* **PROBLEM DETAILS**
What is needed is a single figure: how many lines of the records below contain the word "computer".

* **DATASET RECORDS**
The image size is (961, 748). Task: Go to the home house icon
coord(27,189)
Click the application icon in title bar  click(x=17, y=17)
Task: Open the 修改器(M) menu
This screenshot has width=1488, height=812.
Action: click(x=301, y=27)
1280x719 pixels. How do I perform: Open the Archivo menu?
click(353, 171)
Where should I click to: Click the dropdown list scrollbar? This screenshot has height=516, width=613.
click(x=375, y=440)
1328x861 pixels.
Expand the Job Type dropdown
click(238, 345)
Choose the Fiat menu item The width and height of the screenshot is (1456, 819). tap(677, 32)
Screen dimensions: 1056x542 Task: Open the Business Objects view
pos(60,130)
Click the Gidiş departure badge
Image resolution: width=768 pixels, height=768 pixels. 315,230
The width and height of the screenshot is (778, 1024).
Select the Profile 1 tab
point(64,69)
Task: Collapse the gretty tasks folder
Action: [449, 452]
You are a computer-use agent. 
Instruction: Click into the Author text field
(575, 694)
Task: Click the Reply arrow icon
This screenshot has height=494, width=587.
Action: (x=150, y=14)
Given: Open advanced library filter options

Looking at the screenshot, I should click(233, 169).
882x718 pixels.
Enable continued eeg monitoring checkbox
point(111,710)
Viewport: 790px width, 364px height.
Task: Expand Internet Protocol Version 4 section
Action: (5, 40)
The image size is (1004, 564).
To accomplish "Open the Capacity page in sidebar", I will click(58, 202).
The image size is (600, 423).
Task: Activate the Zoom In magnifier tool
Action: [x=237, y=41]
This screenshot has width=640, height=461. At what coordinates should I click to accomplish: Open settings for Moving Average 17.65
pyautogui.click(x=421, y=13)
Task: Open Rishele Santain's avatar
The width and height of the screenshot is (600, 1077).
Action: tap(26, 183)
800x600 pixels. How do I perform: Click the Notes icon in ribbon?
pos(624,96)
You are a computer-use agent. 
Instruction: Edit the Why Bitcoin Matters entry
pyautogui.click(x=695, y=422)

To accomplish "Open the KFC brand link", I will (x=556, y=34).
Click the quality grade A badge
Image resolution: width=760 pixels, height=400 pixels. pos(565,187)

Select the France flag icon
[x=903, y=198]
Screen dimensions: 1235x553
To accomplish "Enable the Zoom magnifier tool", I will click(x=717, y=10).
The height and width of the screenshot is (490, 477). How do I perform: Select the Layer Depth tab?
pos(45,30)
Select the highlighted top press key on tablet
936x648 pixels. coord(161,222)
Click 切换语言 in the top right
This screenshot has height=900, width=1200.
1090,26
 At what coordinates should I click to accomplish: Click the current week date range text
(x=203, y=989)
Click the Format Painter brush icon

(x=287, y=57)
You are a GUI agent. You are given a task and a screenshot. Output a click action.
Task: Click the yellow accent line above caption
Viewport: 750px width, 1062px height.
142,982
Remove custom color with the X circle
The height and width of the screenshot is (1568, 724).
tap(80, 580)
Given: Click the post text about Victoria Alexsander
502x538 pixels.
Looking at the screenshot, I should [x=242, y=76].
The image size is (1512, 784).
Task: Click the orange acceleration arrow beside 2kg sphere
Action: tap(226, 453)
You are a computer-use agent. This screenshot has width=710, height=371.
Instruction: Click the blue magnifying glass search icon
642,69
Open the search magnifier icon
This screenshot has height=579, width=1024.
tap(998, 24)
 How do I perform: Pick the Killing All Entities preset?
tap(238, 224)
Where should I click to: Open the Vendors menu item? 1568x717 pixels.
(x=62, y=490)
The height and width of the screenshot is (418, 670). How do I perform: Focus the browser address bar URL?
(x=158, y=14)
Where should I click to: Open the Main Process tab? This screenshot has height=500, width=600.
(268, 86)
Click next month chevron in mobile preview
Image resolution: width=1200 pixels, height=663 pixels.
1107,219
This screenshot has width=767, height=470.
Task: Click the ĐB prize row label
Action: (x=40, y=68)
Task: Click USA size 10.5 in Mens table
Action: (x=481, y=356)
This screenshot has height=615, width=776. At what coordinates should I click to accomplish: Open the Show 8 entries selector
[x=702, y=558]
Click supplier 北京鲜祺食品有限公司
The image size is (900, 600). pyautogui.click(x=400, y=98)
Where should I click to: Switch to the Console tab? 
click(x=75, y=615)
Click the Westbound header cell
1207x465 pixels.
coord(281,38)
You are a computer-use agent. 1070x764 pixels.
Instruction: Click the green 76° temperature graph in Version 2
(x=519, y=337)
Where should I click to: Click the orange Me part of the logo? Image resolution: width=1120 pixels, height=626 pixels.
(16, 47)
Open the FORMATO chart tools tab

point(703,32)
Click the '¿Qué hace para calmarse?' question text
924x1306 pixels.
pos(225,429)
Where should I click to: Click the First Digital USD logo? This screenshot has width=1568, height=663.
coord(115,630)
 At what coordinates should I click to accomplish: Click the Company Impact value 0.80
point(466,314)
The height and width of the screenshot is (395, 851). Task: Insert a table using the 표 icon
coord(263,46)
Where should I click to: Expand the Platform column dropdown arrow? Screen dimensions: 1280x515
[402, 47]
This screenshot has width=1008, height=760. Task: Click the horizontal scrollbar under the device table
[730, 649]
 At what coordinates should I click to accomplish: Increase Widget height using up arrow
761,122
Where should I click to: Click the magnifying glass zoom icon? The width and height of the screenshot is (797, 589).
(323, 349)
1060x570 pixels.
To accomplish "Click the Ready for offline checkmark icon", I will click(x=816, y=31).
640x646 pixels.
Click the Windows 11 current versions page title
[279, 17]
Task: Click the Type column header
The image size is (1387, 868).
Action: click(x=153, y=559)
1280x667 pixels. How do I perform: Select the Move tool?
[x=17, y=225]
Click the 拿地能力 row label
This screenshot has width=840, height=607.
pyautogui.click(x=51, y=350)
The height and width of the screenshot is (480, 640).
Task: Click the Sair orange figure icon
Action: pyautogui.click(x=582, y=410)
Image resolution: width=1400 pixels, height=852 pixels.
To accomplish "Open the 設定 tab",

* **ANSWER TO THIS TASK**
4